● What you will do:
Leave the pictures aside and copy all the data exactly.

● Data for this exercise:
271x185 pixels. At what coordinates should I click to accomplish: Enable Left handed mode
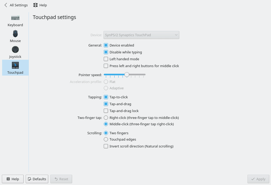106,59
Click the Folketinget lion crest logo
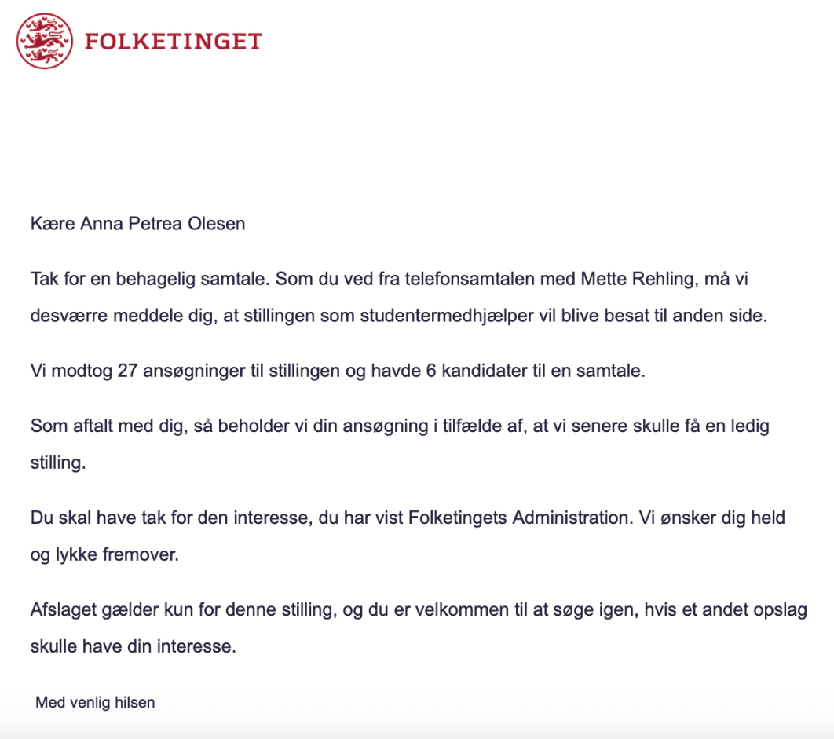 point(45,41)
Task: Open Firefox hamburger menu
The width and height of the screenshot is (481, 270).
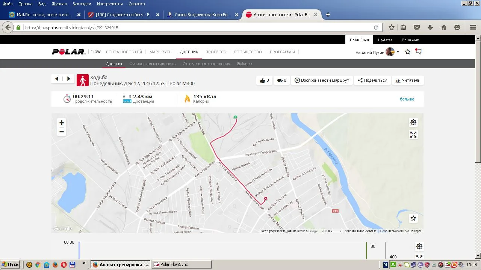Action: point(473,27)
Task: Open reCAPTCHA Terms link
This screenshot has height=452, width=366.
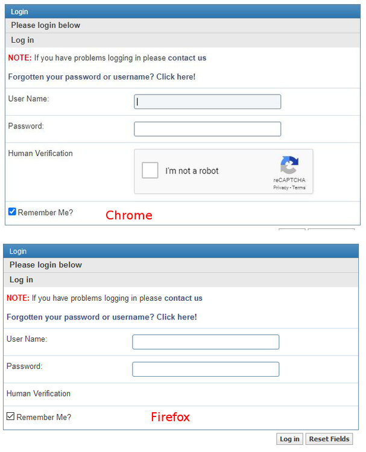Action: point(298,187)
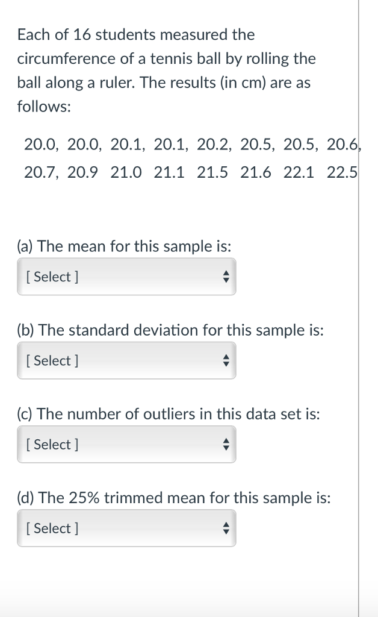
Task: Click the arrow on the standard deviation dropdown
Action: (226, 360)
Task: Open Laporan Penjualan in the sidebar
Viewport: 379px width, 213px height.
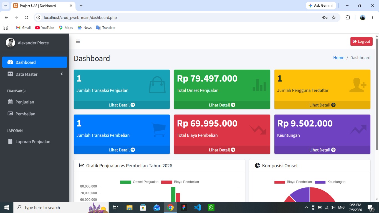Action: 35,141
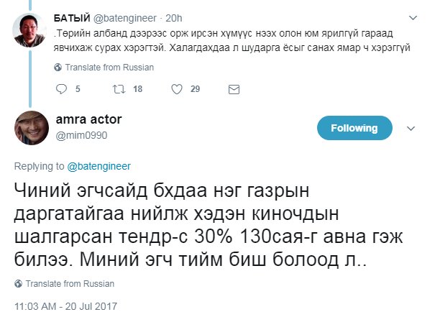Translate amra actor's reply from Russian
This screenshot has height=317, width=435.
pyautogui.click(x=70, y=284)
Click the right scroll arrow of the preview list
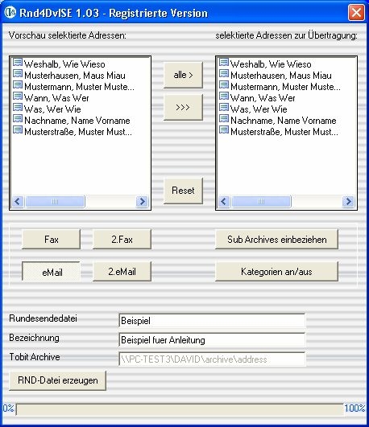The width and height of the screenshot is (369, 427). point(142,202)
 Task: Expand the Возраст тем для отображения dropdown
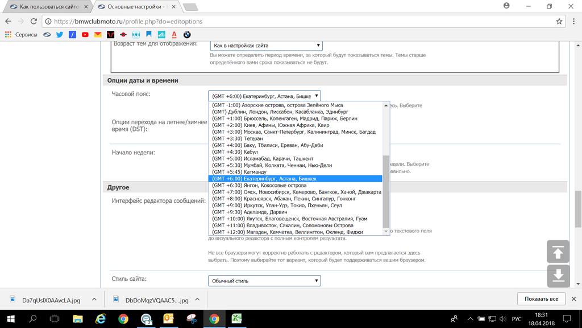pos(265,46)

● Response for this exercise:
271x185 pixels. At what coordinates should I click to accomplish: Enable Left handed mode
106,59
Click the Folketinget lion crest logo
 point(45,41)
Task: Open Firefox hamburger menu
The width and height of the screenshot is (481, 270).
Action: point(473,27)
Task: Open reCAPTCHA Terms link
This screenshot has height=452, width=366.
Action: point(298,187)
Task: Click the arrow on the standard deviation dropdown
Action: (226, 360)
Task: Open Laporan Penjualan in the sidebar
Viewport: 379px width, 213px height.
Action: 35,141
Translate amra actor's reply from Russian
This screenshot has height=317, width=435.
pyautogui.click(x=70, y=284)
Click the right scroll arrow of the preview list
The width and height of the screenshot is (369, 427). point(142,202)
 Task: Expand the Возраст тем для отображения dropdown
pos(265,46)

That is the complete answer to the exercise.